Dataset records.
* * *

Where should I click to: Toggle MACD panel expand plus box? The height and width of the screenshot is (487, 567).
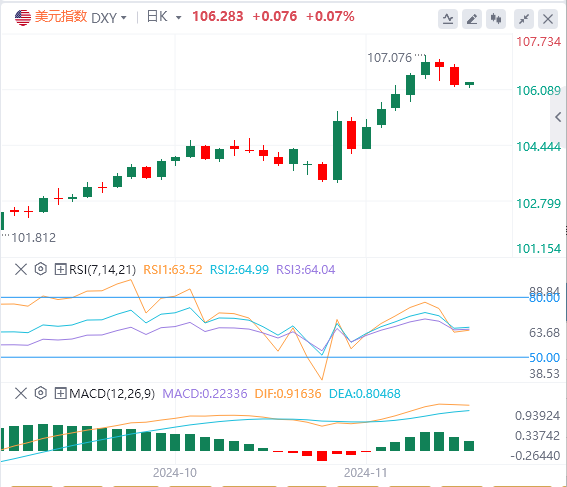pos(60,393)
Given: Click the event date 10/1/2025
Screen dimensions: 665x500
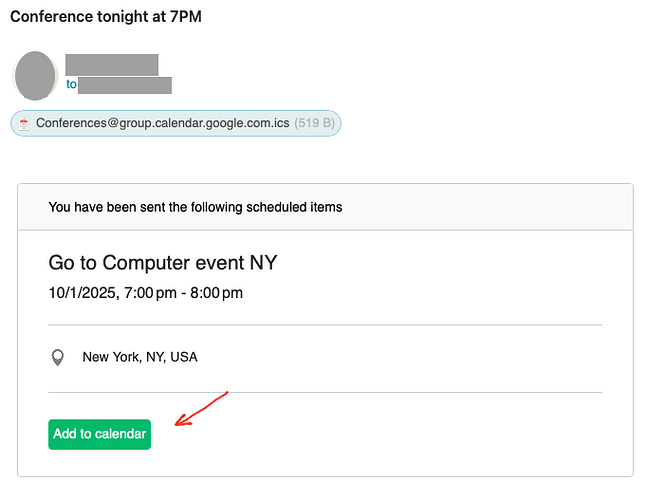Looking at the screenshot, I should tap(82, 293).
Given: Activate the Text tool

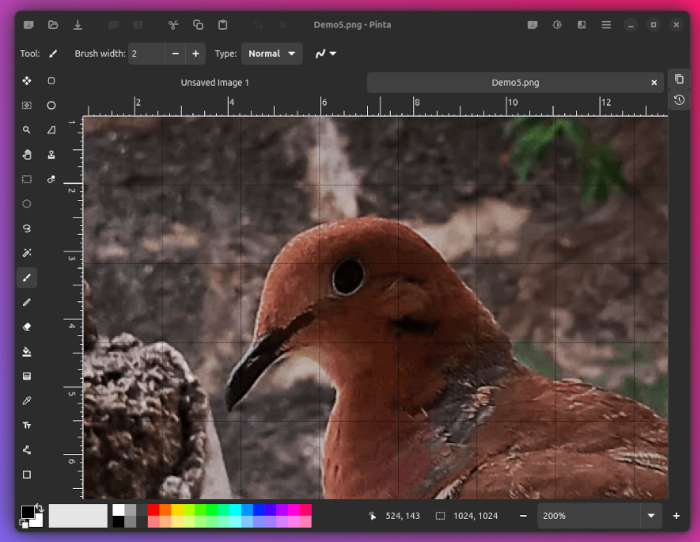Looking at the screenshot, I should click(x=27, y=425).
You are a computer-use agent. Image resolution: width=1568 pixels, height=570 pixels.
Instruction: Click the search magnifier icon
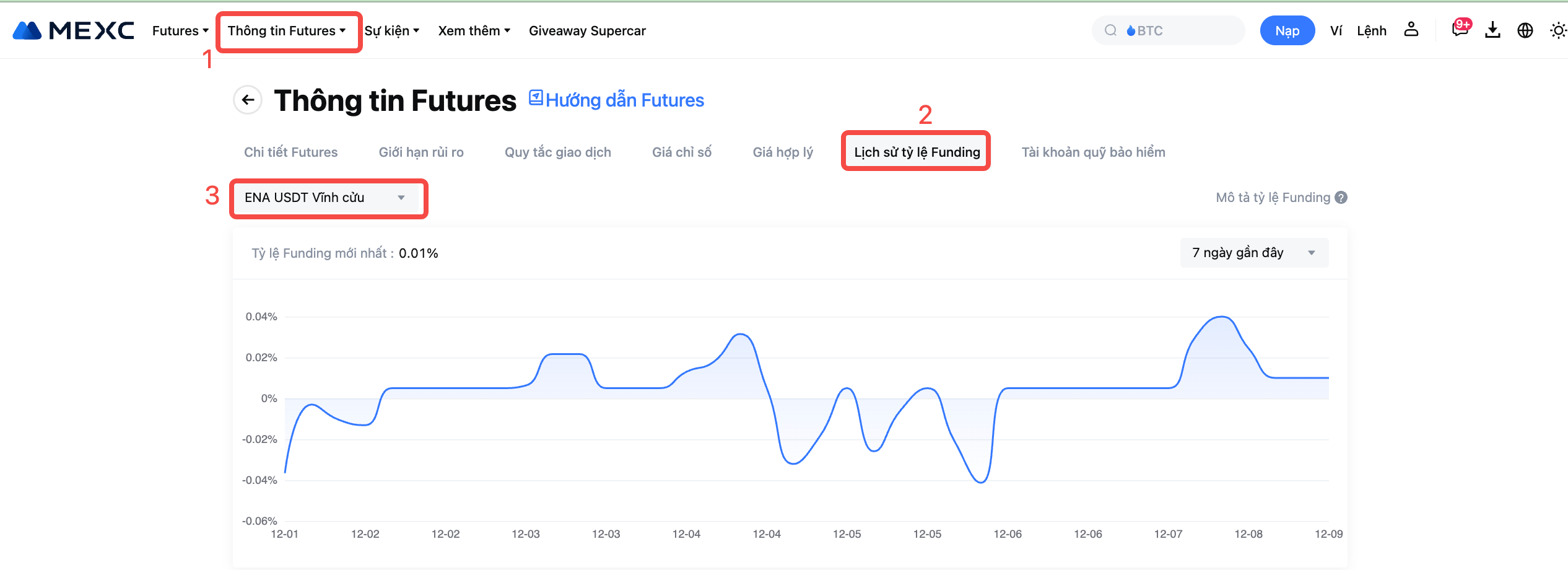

* * *

Your task. The required output is each line above restated verbatim, with all images omitted.

Task response.
Where should I click to: Toggle MACD panel expand plus box? The height and width of the screenshot is (487, 567).
pos(60,393)
Given: Click the event date 10/1/2025
Screen dimensions: 665x500
Looking at the screenshot, I should tap(82, 293).
Given: Activate the Text tool

Looking at the screenshot, I should click(x=27, y=425).
You are a computer-use agent. Image resolution: width=1568 pixels, height=570 pixels.
Instruction: Click the search magnifier icon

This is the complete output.